Dose número 30
MARCOS
Pela vigésima vez encarei Nelson, cuspindo as palavras ao telefone. As mãos agitadas no ar e os olhos esbugalhados escondidos atrás dos óculos me fizeram considerar que tanto ódio e empenho poderiam ter sido empregados durante todo o processo da publicação do livro, para evitar situações exatamente como aquela. Mas ao invés disso, ele preferiu vomitar as acusações sobre mim logo quando cheguei.
Com a cara emburrada, Nelson desligou o celular e pegou uma água no frigobar, claro, preocupado do jeito que era, seu corpo não poderia desidratar mas a própria empresa sim, essa sim poderia falir. Em silêncio, ele se jogou sob a poltrona e tomou um gole generoso, observando pela visão periférica a minha reação. De fato, não era daquela forma que imaginei uma reunião, 2 horas antes do início do evento. Muito menos naquelas circunstâncias, onde o dono da editora teve que voar por uma hora só pra esfregar na minha cara que a nossa escritora era uma farsante.
— Ela publicou hoje de manhã, aquela vadiazinha.
Contraí a mandíbula e pressionei os dedos em minhas mãos, até atingirem um tom esbranquiçado. Nem Jesus Cristo seria capaz de acalmar os ânimos e evitar um soco bem na cara daquele imbecil.
— Você deveria ter sacado qual era daquela garota — proferiu ele, jogando a garrafa vazia contra o lixo. — O pessoal do TI disse que precisamos entrar com uma ação judicial para que ela retire a postagem do ar. Aqueles incompetentes.
— Não foi ela — Pronto, novamente ali estava eu com a cara enfiada na tela do computador tentando entender como aquela postagem foi parar em seu blog. — Ela estava comigo quando isso foi publicado.

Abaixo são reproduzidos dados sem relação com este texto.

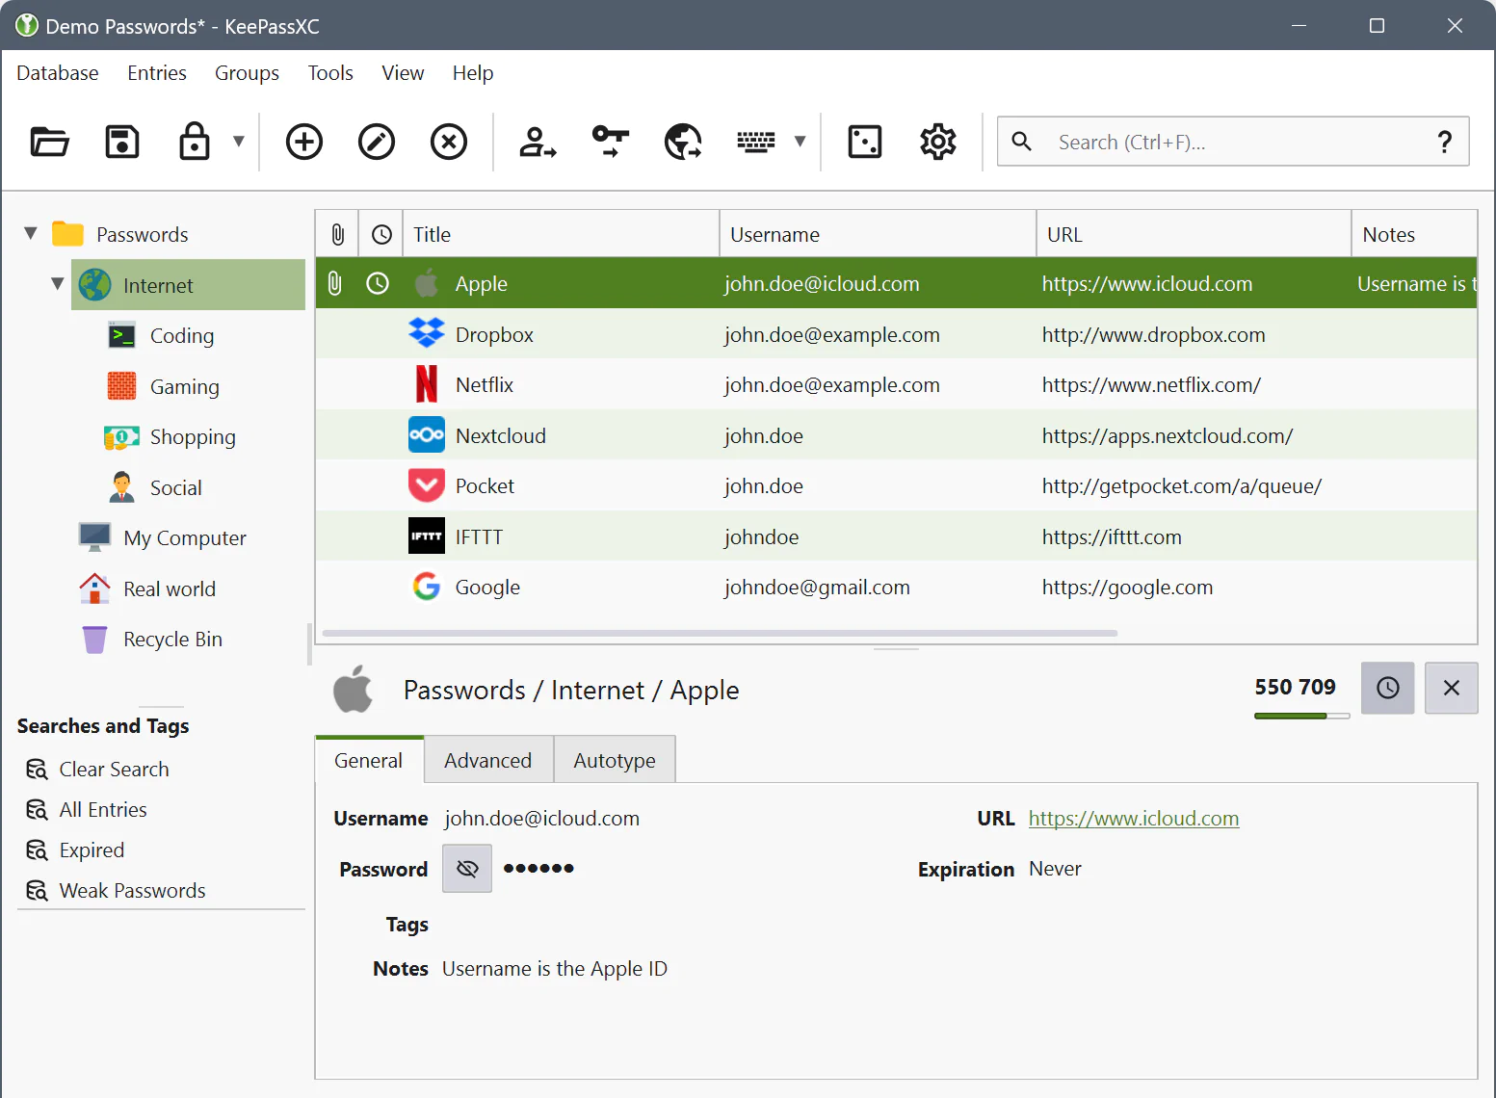Save the database with floppy icon
This screenshot has height=1098, width=1496.
pyautogui.click(x=122, y=142)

— Ora tenha santa paciência Marcos! — Ele irrompeu em uma risada estridente. — Te coloquei nesse cargo para fazer a editora crescer, não pra ficar de quatro por uma garotinha rebelde!
Estreitei os olhos em resposta ao seu tom de escárnio e o observei acender um cigarro. Aquele cheiro insuportável que eu tanto odiava chegou até mim depois de vê-lo lançar uma fumaça densa e esbranquiçada contra o ar. Por mais surpreendente que fosse, Nelson, dono de uma confiança e superioridade inabaláveis, sofria de uma ansiedade generalizada que era sempre desencadeada quando algo saía do seu controle e costumava descontá-la em suas drogas lícitas.
— Então parece que não sou o único que não cumpre as próprias funções por aqui — soltei o ar com força e ignorei seu rosto enfurecido voltado em minha direção. — Eu confio na minha equipe.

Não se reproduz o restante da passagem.